Monday, January 16, 2012

A Daughter's Walk - Jane Kirkpatrick

This book is quite an abnormality for me.  Typically, I shy away from this genre....a genre that I can't think of a word for other than kitsch.  I suppose I should have known better than to take an interest in a book on my mother's kitchen table.  This is her kind of book; not mine.  However, the back cover intrigued me...

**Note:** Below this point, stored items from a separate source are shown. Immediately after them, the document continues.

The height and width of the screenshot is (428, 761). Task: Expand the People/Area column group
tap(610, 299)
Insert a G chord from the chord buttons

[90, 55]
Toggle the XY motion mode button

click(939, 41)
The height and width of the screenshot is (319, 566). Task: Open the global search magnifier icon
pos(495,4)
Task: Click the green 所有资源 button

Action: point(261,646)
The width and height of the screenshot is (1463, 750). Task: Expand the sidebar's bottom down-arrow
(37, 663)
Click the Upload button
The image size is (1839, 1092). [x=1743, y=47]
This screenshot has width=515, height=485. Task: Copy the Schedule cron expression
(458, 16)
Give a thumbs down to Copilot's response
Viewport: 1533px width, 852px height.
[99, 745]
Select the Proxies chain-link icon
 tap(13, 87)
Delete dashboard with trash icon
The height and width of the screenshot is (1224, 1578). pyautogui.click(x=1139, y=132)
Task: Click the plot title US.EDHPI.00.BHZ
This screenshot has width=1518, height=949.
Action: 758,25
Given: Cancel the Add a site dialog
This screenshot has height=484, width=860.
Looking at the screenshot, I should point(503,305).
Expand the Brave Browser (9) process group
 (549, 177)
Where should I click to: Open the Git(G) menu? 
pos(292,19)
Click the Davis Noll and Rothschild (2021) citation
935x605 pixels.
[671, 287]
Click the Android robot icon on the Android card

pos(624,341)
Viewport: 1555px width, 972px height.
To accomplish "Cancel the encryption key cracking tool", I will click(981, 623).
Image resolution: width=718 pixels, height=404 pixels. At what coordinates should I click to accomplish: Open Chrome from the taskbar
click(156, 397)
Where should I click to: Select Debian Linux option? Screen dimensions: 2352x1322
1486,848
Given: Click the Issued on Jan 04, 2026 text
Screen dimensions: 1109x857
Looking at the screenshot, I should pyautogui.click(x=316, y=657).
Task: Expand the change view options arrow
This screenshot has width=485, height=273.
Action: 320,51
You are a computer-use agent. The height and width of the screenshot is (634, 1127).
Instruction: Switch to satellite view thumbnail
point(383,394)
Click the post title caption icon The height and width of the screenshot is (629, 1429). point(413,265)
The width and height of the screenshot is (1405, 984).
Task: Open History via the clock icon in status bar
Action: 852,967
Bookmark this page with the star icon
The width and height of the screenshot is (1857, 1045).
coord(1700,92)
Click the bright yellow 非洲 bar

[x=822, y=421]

The Daughter's Walk is a historical fiction novel based on the real life story of Clara Estby.  Clara and her mother Helga embarked on a cross-country walk at the end of the 19th century from Spokane to NYC.  While on a personal level, their walk was an attempt to save their family's farm from foreclosure, they were sponsored by those wishing to promote the new "reform dresses" of the time.  The beginning portion of the novel, which told the story of their walk had been the hook for me and it was the part I found most interesting by far.  I enjoyed reading about the burgeoning feminist movement and suffragettes.

However, once the walk was over and the story became about Clara's struggle in connecting to her family and her career in the fur industry, I lost most interest.  The book deals a lot with the value of family and the importance of mending fences with them.  I finished the book because it wasn't a difficult read and, in honesty, I wanted it to count toward my goal for the year.  Even still, it wouldn't be one that I'd pick up again.  I would absolutely recommend it to Christian women looking for a novel that still falls in their genre without all the Amish romance.  But, to anyone looking for the next great American novel, take a pass.